WORK INSTRUCTIONS = Start at the line holding "Echtheit von Kundenbewertungen (89, 2103)". Write out that line and each one after it to the end of the data, unchanged.

STORED DATA =

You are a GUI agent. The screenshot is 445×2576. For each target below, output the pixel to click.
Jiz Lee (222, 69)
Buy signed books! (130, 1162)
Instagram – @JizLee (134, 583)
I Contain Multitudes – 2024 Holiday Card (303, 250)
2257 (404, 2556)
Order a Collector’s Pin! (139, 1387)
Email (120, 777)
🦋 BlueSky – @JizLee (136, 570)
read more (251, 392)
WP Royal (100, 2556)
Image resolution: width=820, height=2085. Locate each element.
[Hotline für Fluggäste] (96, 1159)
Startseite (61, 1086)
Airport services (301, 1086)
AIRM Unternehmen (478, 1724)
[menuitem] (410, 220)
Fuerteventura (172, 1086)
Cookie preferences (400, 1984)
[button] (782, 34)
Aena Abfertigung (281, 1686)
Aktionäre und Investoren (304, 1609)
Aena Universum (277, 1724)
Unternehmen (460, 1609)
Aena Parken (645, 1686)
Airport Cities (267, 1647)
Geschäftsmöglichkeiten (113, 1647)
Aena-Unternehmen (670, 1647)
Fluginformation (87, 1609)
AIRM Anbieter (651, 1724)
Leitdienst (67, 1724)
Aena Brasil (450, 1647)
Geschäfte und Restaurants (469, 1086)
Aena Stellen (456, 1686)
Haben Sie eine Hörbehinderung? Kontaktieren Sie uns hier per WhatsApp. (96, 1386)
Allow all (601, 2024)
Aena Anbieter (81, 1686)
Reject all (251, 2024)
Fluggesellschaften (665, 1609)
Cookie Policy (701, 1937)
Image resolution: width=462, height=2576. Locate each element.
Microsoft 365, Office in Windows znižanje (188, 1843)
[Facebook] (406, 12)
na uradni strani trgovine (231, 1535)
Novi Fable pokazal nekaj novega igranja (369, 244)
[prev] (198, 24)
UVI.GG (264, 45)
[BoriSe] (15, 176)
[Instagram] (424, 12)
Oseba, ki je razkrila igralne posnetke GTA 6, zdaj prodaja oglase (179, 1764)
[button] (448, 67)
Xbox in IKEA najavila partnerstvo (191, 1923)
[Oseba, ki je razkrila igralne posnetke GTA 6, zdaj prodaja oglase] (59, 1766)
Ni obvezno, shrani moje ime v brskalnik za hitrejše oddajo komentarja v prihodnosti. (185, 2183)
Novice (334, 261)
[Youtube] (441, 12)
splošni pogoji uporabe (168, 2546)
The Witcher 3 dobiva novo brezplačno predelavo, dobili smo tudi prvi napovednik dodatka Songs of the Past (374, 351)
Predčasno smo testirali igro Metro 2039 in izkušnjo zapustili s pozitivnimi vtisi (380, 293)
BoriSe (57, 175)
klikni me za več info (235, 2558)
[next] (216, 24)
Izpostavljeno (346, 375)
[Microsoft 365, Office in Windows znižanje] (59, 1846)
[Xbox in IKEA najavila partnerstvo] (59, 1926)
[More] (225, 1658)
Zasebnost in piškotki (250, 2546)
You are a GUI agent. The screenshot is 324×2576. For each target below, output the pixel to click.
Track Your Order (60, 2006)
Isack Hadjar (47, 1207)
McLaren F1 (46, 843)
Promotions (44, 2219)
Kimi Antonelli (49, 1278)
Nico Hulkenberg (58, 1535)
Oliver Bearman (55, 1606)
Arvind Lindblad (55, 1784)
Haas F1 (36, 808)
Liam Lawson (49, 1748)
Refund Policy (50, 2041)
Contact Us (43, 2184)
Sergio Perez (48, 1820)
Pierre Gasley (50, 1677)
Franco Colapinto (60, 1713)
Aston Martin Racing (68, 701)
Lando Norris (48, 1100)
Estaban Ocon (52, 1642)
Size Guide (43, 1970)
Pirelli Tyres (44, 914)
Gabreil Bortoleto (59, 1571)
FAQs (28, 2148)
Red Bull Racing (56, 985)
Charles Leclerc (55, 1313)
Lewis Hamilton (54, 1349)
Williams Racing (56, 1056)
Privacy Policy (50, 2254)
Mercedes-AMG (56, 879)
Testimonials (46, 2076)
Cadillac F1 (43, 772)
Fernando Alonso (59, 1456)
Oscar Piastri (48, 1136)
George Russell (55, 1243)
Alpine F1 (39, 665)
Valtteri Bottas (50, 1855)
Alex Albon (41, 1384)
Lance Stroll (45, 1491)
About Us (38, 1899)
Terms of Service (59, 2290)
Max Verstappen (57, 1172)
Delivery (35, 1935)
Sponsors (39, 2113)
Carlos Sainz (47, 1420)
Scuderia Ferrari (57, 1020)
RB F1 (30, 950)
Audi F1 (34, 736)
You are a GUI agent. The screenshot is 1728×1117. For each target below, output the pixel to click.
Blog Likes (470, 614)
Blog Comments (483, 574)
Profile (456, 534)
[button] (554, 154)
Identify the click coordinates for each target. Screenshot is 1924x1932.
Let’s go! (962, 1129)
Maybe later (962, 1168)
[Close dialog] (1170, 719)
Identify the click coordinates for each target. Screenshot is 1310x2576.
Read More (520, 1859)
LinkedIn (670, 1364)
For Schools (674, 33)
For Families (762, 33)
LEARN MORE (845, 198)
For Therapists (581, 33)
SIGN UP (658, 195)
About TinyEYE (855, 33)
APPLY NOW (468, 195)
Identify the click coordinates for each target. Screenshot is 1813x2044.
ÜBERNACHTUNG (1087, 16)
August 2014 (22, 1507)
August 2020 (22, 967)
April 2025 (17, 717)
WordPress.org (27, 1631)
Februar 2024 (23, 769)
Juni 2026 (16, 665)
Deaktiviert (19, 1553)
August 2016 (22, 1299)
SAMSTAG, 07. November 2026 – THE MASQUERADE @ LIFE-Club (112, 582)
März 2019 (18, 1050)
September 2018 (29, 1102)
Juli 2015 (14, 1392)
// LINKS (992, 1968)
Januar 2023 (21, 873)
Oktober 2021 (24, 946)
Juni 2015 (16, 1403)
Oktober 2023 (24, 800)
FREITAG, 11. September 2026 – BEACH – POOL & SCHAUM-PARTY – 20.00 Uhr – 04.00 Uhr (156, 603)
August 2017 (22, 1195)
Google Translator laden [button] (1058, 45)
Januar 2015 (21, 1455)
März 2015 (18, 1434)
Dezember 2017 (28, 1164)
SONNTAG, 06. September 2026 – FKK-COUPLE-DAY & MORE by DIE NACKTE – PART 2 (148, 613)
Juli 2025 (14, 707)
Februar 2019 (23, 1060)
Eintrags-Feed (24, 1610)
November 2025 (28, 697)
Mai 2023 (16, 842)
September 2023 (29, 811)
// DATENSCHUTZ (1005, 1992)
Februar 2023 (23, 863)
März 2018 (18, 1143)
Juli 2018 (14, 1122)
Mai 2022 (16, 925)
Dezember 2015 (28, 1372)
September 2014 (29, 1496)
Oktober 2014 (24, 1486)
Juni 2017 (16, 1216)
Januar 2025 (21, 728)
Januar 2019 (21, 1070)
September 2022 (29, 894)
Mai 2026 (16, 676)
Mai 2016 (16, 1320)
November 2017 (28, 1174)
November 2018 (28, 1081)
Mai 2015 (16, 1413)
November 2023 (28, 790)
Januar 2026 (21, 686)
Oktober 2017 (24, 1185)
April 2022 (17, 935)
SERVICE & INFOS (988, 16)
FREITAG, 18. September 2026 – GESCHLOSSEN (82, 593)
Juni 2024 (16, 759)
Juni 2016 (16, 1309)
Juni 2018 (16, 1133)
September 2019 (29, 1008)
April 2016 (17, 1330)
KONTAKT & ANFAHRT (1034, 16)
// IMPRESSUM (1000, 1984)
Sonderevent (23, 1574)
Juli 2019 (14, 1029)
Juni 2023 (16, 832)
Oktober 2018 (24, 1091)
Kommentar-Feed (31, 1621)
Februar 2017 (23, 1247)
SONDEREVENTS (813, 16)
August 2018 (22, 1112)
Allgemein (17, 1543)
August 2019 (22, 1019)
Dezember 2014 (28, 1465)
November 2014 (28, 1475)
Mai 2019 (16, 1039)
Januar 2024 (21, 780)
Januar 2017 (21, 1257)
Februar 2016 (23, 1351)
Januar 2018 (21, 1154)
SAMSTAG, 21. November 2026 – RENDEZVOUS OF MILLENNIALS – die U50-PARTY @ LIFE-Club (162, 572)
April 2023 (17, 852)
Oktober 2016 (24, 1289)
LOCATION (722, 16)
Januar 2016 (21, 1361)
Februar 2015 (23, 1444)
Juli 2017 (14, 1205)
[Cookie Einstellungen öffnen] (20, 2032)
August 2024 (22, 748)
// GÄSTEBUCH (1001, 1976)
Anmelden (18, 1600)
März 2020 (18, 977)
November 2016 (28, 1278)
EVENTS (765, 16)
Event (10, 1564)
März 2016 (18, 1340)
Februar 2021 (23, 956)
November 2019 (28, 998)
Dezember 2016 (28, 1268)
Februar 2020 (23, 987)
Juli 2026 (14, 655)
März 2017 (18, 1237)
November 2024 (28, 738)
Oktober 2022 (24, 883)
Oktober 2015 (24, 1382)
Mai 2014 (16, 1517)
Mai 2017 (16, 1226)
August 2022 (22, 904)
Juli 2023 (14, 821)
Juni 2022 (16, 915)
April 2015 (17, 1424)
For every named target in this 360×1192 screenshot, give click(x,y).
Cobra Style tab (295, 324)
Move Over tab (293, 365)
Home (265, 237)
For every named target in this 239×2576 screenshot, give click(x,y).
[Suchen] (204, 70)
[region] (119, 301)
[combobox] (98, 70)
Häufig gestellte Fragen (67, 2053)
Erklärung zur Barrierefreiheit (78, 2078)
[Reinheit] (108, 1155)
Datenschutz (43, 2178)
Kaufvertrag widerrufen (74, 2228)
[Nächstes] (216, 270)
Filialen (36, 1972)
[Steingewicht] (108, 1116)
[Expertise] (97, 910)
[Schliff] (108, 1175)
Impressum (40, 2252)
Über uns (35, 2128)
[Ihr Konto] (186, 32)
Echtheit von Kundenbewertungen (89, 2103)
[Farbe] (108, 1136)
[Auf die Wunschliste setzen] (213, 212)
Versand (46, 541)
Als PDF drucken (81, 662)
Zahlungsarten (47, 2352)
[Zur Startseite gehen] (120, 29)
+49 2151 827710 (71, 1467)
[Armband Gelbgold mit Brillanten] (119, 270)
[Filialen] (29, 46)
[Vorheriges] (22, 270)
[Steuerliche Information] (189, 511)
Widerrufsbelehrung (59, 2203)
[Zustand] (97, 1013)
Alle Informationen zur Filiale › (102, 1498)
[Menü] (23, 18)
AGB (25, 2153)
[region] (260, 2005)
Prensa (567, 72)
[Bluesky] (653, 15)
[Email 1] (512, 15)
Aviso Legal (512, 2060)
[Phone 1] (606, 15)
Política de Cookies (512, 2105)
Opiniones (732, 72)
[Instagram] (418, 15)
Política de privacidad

YOUR SOLUTION =
Echtheit von Kundenbewertungen (89, 2103)
[Farbe] (108, 1136)
[Auf die Wunschliste setzen] (213, 212)
Versand (46, 541)
Als PDF drucken (81, 662)
Zahlungsarten (47, 2352)
[Zur Startseite gehen] (120, 29)
+49 2151 827710 (71, 1467)
[Armband Gelbgold mit Brillanten] (119, 270)
[Filialen] (29, 46)
[Vorheriges] (22, 270)
[Steuerliche Information] (189, 511)
Widerrufsbelehrung (59, 2203)
[Zustand] (97, 1013)
Alle Informationen zur Filiale › (102, 1498)
[Menü] (23, 18)
AGB (25, 2153)
[region] (260, 2005)
Prensa (567, 72)
[Bluesky] (653, 15)
[Email 1] (512, 15)
Aviso Legal (512, 2060)
[Phone 1] (606, 15)
Política de Cookies (512, 2105)
Opiniones (732, 72)
[Instagram] (418, 15)
Política de privacidad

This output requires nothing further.